Extracted text:
The U.S. software industry is trading at a price-to-earnings (P/E) multiple of 68.1 versus its three-year average of 58.4 and a price-to-sales (P/S) ratio of 10.3 compared to its three-year average of 9.1. The application software industry is trading at a P/S of 7.1 versus its three-year average of 10.2.
Adobe (NASDAQ:ADBE)
Adobe is trading at a P/E of 36.7 and a P/S of 9.2, notably lower than its five-year average P/E of 48.9 and five-year average P/S of 14.7. The company looks undervalued relative to the software industry and history, but there’s more to the story that’s caused a buy-the-dip opportunity. Thus, a bullish view looks appropriate.
There’s one major overhang for Adobe right now, which is its proposed acquisition of Figma. On the one hand, investors balked at the $20 billion cash-and-stock offer amounting to 40 times sales, but on the other, Figma was starting to eat into Adobe’s market share.
The deal has attracted regulatory scrutiny, so it might not go through. However, these concerns have triggered a buy-the-dip opportunity in a stock that hasn’t been this cheap since 2014, when it transitioned from a licensing model to a subscription-based model with recurring revenue.
Adobe has been growing steadily in both revenue and net income over the years, with stable net income margins that have been in the 26% to 30% range in five of the last six years. At a time when most tech companies are seeing their operating expenses skyrocket and net margins shrink dramatically, Adobe is holding its net income margin relatively stable.
The company also generates lots of free cash flow — $7.4 billion in 2022 — and has relatively little net debt, at $4.13 billion as of the last report. Adobe is undoubtedly here to stay with solid, growing fundamentals. Its stock price probably won’t jump dramatically in a short time, given that it’s up only 50% over the last five years. However, Adobe shares are up more than 175,000% since going public in 1986, making this seem like an attractive long-term stock that’s selling at a nice discount temporarily.
What is the Price Target for ADBE Stock?
Adobe has a Moderate Buy consensus rating based on 10 Buys, 13 Holds, and zero Sell ratings assigned over the last three months. At $398.21, the average Adobe stock price target implies upside potential of 7.5%.
Avid Technology (NYSE:AVID)
Avid Technology is trading at a P/E of 20.5 and a P/S of 2.2, suggesting a depressed valuation versus its industry. Avid’s five-year multiples are all over the place, making a comparison to its mean multiples of little value. Nonetheless, the company’s stable revenues, growing profits, and current transition to a subscription-based model suggest a bullish view may be appropriate.

Exercise inputs:
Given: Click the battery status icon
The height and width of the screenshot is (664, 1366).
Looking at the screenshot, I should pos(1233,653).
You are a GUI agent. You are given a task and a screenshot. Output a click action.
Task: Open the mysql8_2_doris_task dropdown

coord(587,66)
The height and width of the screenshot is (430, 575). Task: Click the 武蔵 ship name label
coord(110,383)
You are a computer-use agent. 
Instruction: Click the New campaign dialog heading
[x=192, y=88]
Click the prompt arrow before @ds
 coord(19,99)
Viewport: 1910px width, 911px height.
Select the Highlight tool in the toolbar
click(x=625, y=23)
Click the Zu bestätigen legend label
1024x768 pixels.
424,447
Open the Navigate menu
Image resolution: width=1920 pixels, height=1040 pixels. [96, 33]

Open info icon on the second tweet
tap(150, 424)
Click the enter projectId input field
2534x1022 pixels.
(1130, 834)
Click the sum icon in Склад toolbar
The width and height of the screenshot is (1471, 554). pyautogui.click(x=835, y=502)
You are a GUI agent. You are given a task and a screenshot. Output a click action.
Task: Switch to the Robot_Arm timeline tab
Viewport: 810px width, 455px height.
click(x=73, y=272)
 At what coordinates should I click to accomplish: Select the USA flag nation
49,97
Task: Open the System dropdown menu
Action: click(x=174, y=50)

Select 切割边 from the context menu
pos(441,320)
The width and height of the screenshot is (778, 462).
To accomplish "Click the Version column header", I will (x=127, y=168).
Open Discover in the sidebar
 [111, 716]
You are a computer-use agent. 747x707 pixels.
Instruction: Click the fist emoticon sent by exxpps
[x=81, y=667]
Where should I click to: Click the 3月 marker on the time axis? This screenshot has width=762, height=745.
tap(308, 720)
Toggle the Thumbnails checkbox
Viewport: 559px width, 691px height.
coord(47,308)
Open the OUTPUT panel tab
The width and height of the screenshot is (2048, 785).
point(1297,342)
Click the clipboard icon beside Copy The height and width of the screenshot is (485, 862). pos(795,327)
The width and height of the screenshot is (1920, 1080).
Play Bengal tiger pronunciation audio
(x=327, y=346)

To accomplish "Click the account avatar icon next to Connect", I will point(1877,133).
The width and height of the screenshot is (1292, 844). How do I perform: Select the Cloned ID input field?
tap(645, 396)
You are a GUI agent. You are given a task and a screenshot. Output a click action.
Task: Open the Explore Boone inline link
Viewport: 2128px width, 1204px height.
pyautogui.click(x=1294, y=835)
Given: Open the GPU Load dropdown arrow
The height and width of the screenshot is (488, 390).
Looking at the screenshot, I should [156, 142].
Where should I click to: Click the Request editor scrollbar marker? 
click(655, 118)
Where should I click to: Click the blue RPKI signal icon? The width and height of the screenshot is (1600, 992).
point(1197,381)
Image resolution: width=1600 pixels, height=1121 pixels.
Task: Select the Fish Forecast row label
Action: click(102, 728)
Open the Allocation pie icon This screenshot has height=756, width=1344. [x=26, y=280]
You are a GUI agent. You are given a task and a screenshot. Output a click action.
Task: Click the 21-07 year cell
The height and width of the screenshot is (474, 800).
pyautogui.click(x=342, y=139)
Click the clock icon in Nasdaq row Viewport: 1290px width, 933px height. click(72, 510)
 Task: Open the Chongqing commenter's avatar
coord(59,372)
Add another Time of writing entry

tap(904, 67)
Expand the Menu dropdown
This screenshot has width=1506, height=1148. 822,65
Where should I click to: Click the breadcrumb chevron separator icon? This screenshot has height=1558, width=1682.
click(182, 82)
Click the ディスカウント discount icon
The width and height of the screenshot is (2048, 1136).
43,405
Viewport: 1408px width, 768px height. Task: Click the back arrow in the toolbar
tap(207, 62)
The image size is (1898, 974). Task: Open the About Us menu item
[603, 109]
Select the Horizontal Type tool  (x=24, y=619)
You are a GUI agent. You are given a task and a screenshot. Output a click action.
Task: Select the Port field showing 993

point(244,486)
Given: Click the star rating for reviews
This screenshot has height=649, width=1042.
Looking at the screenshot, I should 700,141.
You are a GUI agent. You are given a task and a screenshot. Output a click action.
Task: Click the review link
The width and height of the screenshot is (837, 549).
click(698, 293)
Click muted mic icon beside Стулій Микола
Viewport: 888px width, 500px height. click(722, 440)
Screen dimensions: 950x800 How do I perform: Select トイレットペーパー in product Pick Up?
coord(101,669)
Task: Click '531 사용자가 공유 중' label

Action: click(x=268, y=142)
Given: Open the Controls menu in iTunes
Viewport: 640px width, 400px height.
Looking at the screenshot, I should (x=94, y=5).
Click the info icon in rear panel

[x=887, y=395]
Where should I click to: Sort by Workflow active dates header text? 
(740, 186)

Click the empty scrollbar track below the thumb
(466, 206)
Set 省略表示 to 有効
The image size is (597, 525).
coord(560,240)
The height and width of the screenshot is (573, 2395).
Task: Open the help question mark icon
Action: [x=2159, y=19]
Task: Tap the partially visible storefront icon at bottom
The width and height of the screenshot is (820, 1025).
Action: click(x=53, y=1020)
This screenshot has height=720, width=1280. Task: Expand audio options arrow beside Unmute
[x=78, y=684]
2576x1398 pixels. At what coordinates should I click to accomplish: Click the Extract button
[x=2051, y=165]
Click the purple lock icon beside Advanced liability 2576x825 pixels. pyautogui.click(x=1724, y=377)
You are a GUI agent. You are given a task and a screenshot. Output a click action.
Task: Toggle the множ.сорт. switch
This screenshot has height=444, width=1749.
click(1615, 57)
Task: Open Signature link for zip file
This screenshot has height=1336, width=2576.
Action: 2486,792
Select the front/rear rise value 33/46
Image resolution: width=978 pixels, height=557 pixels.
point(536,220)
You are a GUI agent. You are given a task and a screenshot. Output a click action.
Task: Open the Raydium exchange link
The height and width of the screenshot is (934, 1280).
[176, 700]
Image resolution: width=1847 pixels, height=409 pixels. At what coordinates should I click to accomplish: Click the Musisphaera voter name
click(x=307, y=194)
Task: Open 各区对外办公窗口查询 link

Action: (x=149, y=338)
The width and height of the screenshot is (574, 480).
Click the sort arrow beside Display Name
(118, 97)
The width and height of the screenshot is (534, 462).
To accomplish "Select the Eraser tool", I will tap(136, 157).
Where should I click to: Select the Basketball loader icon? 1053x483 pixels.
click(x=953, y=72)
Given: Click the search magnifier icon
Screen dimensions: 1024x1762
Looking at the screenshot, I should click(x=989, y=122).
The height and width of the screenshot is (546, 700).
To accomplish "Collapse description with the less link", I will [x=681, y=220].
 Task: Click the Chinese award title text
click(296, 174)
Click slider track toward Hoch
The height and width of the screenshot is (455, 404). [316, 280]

Set tasks:
(a) According to the stock valuation text, how much free cash flow did Adobe generate in 2022?
(b) Echo the rows verbatim, starting with the row that contains "Open info icon on the second tweet" and going on through the row that contains "click(655, 118)".

Per-task outputs:
(a) $7.4 billion

(b)
Open info icon on the second tweet
tap(150, 424)
Click the enter projectId input field
2534x1022 pixels.
(1130, 834)
Click the sum icon in Склад toolbar
The width and height of the screenshot is (1471, 554). pyautogui.click(x=835, y=502)
You are a GUI agent. You are given a task and a screenshot. Output a click action.
Task: Switch to the Robot_Arm timeline tab
Viewport: 810px width, 455px height.
click(x=73, y=272)
 At what coordinates should I click to accomplish: Select the USA flag nation
49,97
Task: Open the System dropdown menu
Action: click(x=174, y=50)

Select 切割边 from the context menu
pos(441,320)
The width and height of the screenshot is (778, 462).
To accomplish "Click the Version column header", I will (x=127, y=168).
Open Discover in the sidebar
 [111, 716]
You are a computer-use agent. 747x707 pixels.
Instruction: Click the fist emoticon sent by exxpps
[x=81, y=667]
Where should I click to: Click the 3月 marker on the time axis? This screenshot has width=762, height=745.
tap(308, 720)
Toggle the Thumbnails checkbox
Viewport: 559px width, 691px height.
coord(47,308)
Open the OUTPUT panel tab
The width and height of the screenshot is (2048, 785).
point(1297,342)
Click the clipboard icon beside Copy The height and width of the screenshot is (485, 862). pos(795,327)
The width and height of the screenshot is (1920, 1080).
Play Bengal tiger pronunciation audio
(x=327, y=346)

To accomplish "Click the account avatar icon next to Connect", I will point(1877,133).
The width and height of the screenshot is (1292, 844). How do I perform: Select the Cloned ID input field?
tap(645, 396)
You are a GUI agent. You are given a task and a screenshot. Output a click action.
Task: Open the Explore Boone inline link
Viewport: 2128px width, 1204px height.
pyautogui.click(x=1294, y=835)
Given: Open the GPU Load dropdown arrow
The height and width of the screenshot is (488, 390).
Looking at the screenshot, I should [156, 142].
Where should I click to: Click the Request editor scrollbar marker? 
click(655, 118)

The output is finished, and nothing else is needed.